## Assignment 1: Loop kernel benchmarking

1. Write a benchmark program that measures the performance in MFlop/s of the following three computation kernels:

(a) vector triad: a[i] = b[i] + c[i] * d[i]
(b) vector update: a[i] = s * a[i]
(c) vector update with dependency: a[i] = s * a[i-1]
(d) matrix-vector multiply: y = A • x, with an inner j loop of y[i] += A[i][j] * x[j]

a, b, c, d, x and y are double precision arrays of length N. s is a double precision scalar. A is an NxN matrix of plain double precision elements. Allocate memory for those data structures on the heap, i.e. using malloc() in C, new in C++ or allocate() in Fortran90. Do not forget to initialize all data elements with valid floating-point (FP) numbers. Using calloc() is not sufficient - see this blog entry for an explanation.

For the vector triad (a) and the vector updates (b) and (c), run your code using the following vector lengths: N=int(2.5k), k = 3...20. For the MVM (d), use matrix sizes N=int(1.5k), k = 10...22 (choose the vector length accordingly).

Perform the measurement on one core of the Emmy cluster for the given loop lengths. For reasons of accuracy, make sure that the runtime of each kernel with each vector/matrix size is larger than 0.1 seconds by repeating the computation kernel in an outer loop. Maybe it is a good idea to dynamically adjust the number of repetitions depending on the runtime of the kernel:

int repeat = 1;double runtime=0.;for(; runtime<.1; repeat*=2) {  timing(&wcs, &ct);  for(r=0; r<repeat; ++r) {    /* PUT THE KERNEL BENCHMARK LOOP HERE */    if(CONDITION_NEVER_TRUE) dummy(a); // for the compiler  }  timing(&wce, &ct);  runtime = wce-wcs;}repeat /= 2;

Make sure that the operations in the kernel actually get executed - compilers are smart! (This is what the bogus if statement is for. The dummy() function must reside in a separate source file, and the compiler must not be able to determine the result of the condition at compile time. Example: if(a[N>>1]<0.) - if all arrays are initialized with positive numbers, this condition is never true.)

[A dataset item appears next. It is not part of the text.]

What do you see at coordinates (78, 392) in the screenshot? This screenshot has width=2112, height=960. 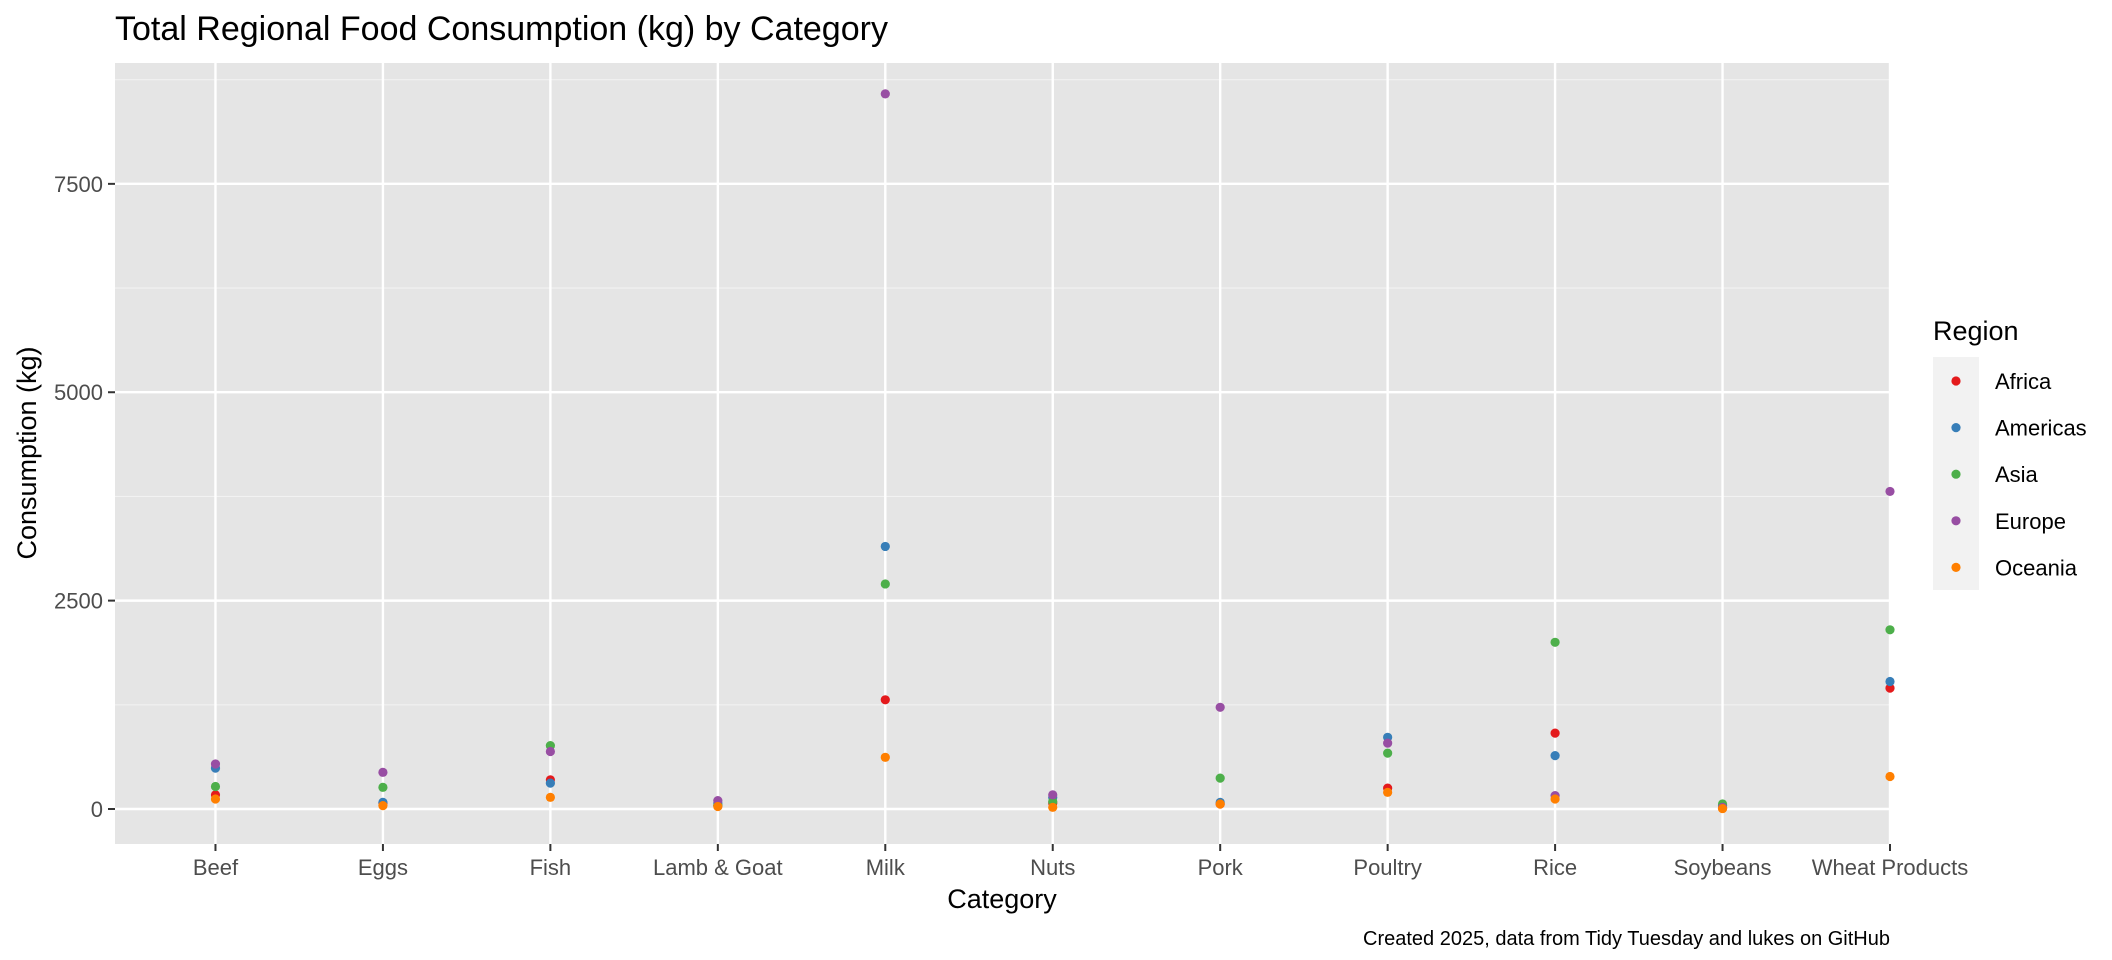 I see `y-tick-label: 5000` at bounding box center [78, 392].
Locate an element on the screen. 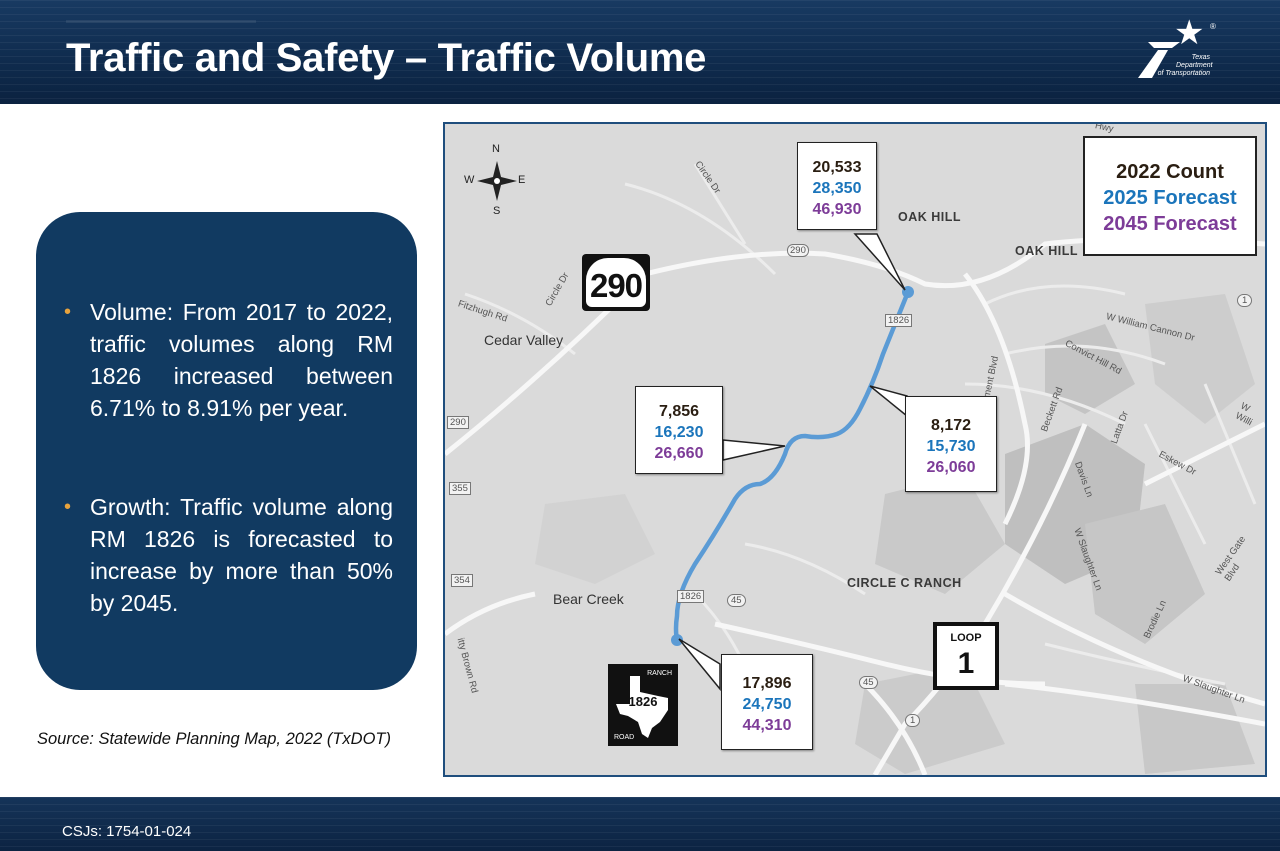 The image size is (1280, 851). compass-s: S is located at coordinates (497, 211).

Use your favorite graphics program (e.g. gnuplot or xmgrace or Excel if you must) to generate plots of the performance in MFlop/s vs. N. Choose a logarithmic scale on the x axis. Check your results for plausibility by comparing the performance of the vector triad to typical achievable bandwidth numbers on the IvyBridge processor in a Emmy node (memory bandwidth: approx. 15 GB/s, L2/L3 cache bandwidth: tens of GB/s, L1 cache bandwidth: close to 100 GB/s). The triad is limited by data transfer to cache or main memory (depending on the vector lengths), and each array access (read or write) incurs a data transfer of eight bytes.

Does the compiler do "the right thing" when optimizing the inner loop of benchmark (d)? How can you tell?

2. (C++ only) Repeat the measurement for the vector triad (Assignment 2(a) above), but now using STL std::vector<double> objects instead of plain arrays, i.e., declare the arrays as

std::vector<double> a(N), b(N), c(N), d(N);

For which vector lengths do you see a change in performance? For comparison run the benchmark with a binary that has been compiled with the -fno-inline option (which prevents inlining of all function calls).